Perspective from Eunice S. Wang, MD

Ponatinib (Iclusig, ARIAD) — a third generation tyrosine kinase inhibitor — is highly active in patients with CML who have a resistance to other TKIs or who harbor a Thr315Ile gene mutation.

Jorge E. Cortes, MD

Jorge E. Cortes

Jorge E. Cortes MD, deputy department chair, professor of medicine and internist, chair of the acute myeloid leukemia section and D.B. Lane Cancer Research Distinguished Professor for Leukemia Research in the department of leukemia at The University of Texas MD Anderson Cancer Center in Houston, and colleagues conducted a single-arm, phase 2 study to assess whether ponatinib was safe and effective as an initial therapy for patients with CML in chronic phase.

The investigators enrolled 51 patients between May 3, 2012 and Sept. 24, 2013. All patients had early chronic-phase CML and were treated with ponatinib orally once daily. Patients enrolled prior to July 25, 2013 (n = 43) received a starting daily dose of 45 mg. Researchers lowered this dose to tolerability issues to 30 mg per day — which was the starting dose for anyone enrolled after July 25, 2013 (n = 8). Following an FDA warning on Oct. 6, 2013 concerning vascular complication with ponatinib, the researchers assigned all patients 81 mg of aspirin per day and reduced the ponatinib dose to 30 mg or 15 mg per day.

Median follow-up was 20.9 months (range, 14.9-25.2). A total of 94% of evaluable patients (n = 46) achieved a complete response at 6 months.

The most frequent toxicities experienced were skin-related (69%) and elevated lipase (63%). Cardiovascular events — mostly hypertension — occurred in 49% of the patients. Additionally, 29% of the population experienced grade 3 to grade 4 myelosuppression and 10% of the patients developed cerebrovascular or vaso-occlusive disease.

Eighty-five percent of the patients had their treatment interrupted at some point and 88% required dose reductions.

The study was ultimately terminated on June 18, 2014 after an FDA recommendation due to a concern about the increased risk for thromboembolism with ponatinib.

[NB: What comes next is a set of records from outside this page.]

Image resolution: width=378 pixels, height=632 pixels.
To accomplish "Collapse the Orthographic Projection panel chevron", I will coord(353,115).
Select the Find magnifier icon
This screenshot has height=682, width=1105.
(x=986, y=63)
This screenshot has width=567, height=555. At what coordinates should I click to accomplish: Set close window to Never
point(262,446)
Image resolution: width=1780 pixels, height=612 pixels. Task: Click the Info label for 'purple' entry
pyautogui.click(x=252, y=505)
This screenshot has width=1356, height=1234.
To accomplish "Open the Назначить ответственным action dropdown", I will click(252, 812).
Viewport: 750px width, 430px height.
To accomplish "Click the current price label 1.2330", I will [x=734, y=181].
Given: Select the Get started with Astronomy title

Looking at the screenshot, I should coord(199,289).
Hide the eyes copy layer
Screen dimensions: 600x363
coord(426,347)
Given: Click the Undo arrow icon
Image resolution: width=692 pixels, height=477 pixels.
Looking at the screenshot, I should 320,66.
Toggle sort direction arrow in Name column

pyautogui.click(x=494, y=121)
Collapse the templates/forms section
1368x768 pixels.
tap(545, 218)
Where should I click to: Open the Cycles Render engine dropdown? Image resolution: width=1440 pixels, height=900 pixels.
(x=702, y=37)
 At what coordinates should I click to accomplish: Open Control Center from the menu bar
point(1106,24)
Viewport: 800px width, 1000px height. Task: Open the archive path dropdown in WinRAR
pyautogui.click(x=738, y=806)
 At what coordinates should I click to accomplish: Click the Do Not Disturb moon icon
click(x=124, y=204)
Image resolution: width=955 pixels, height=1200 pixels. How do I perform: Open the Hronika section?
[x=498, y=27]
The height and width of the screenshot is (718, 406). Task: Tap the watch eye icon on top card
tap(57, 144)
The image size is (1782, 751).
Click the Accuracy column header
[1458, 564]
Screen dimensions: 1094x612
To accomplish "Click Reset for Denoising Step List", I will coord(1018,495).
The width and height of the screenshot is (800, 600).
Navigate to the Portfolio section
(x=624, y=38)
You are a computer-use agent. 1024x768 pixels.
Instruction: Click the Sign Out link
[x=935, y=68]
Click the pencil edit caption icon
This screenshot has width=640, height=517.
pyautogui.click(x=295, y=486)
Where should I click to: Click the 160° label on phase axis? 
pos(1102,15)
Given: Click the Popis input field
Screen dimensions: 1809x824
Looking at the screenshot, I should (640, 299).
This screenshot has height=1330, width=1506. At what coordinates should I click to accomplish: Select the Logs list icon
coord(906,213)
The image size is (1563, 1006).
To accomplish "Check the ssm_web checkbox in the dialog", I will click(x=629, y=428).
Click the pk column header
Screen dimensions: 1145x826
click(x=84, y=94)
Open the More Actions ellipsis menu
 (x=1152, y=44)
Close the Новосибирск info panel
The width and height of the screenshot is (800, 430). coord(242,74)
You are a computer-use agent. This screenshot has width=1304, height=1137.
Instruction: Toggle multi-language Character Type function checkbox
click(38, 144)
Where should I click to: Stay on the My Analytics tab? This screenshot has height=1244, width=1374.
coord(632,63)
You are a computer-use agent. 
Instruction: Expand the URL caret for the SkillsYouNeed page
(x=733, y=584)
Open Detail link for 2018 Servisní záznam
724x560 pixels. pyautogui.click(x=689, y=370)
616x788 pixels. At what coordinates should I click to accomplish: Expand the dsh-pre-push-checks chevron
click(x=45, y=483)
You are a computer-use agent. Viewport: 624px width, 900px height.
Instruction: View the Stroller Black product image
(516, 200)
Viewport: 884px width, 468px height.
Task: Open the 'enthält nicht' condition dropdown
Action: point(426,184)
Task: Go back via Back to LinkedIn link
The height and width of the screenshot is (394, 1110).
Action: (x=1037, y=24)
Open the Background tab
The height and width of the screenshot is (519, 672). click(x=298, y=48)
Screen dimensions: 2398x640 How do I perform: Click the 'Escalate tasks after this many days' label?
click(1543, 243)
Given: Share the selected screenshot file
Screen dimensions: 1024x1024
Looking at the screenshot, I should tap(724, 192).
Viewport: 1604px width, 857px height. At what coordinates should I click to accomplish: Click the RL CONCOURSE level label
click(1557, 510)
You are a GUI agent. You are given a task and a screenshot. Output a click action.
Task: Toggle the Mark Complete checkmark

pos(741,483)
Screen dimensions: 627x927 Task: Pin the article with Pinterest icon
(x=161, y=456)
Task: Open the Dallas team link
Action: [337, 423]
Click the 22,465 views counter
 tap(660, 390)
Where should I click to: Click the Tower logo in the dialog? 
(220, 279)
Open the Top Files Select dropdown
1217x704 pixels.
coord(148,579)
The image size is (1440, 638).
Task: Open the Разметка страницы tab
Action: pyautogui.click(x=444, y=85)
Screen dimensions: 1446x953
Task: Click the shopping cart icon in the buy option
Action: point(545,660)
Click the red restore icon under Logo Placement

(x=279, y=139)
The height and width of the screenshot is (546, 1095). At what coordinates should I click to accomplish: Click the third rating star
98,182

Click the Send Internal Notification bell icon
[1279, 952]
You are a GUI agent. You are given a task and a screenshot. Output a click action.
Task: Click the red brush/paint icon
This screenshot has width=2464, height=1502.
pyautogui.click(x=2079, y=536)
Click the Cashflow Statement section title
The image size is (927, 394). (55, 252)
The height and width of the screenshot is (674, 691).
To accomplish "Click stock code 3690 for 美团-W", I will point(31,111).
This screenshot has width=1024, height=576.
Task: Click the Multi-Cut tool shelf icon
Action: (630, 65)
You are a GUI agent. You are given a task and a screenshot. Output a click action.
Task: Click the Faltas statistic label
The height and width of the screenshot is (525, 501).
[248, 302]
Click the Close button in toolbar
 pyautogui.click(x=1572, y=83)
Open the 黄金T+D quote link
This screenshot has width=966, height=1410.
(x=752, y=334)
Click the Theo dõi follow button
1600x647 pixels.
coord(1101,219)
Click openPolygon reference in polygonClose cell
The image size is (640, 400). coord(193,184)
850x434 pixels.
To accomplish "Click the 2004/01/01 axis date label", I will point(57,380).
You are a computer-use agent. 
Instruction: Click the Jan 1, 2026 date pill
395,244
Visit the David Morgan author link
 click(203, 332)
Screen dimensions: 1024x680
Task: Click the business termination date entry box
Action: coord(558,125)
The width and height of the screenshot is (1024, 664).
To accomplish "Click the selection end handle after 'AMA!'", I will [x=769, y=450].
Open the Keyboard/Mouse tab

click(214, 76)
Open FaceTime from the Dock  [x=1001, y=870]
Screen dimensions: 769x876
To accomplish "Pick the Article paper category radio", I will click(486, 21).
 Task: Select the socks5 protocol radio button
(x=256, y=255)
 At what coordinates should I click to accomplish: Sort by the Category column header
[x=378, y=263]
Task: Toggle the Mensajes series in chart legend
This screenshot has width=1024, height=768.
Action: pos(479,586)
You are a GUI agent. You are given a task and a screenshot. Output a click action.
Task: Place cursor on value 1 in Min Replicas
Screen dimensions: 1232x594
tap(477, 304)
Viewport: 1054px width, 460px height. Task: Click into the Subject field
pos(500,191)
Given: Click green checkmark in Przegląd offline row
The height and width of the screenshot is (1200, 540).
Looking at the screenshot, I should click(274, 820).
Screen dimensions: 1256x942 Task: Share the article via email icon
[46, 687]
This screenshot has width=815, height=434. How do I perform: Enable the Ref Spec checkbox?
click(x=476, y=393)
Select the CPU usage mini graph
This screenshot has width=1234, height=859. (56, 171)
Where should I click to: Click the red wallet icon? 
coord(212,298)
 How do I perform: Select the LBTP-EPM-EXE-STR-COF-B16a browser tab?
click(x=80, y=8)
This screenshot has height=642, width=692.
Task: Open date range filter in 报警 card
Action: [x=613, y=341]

“Our study shows that ponatinib is a very potent TKI with high clinical activity in the first-line treatment of patients with chronic-phase CML,” Cortes and colleagues wrote. “However at the doses currently used in other settings, the safety profile might not be appropriate for treatment of this patient population who have other treatment options with high efficacy. … For now, ponatinib should be used only for patients who have failed other therapies.”

A lower dose of the TKI — such as 30 mg or 15 mg per day — may be enough to maintain an active profile yet reduce the risk for adverse effects, suggesting a possible use of ponatinib in a first-line setting, Massimo Breccia, MD, and Giuliana Alimena, MD, from the department of cellular biotechnologies and hematology at Sapienza University in Rome, wrote in an accompanying editorial.

Also, they suggested most of the patients who developed cardiovascular events may have been predisposed to them because of age or other comorbidities.

“It is of importance to assess cardiovascular risk profiles at baseline, excluding patients with previous myocardial infraction, stroke and severe peripheral arterial disease, and to strictly monitor and manage during follow-up hypertension and metabolic disorders,” they wrote. – by Anthony SanFilippo

Disclosure: The study was funded by MD Anderson Cancer Center, NCI and ARIAD Pharmaceutical. Cortes reports research funding from and consultant/advisory roles with ARIAD, Bristol-Myers Squibb, Novartis, Pfizer and Teva. Breccia and Alimena report no relevant financial disclosures. Please see the full study for a list of all other researchers’ relevant financial disclosures.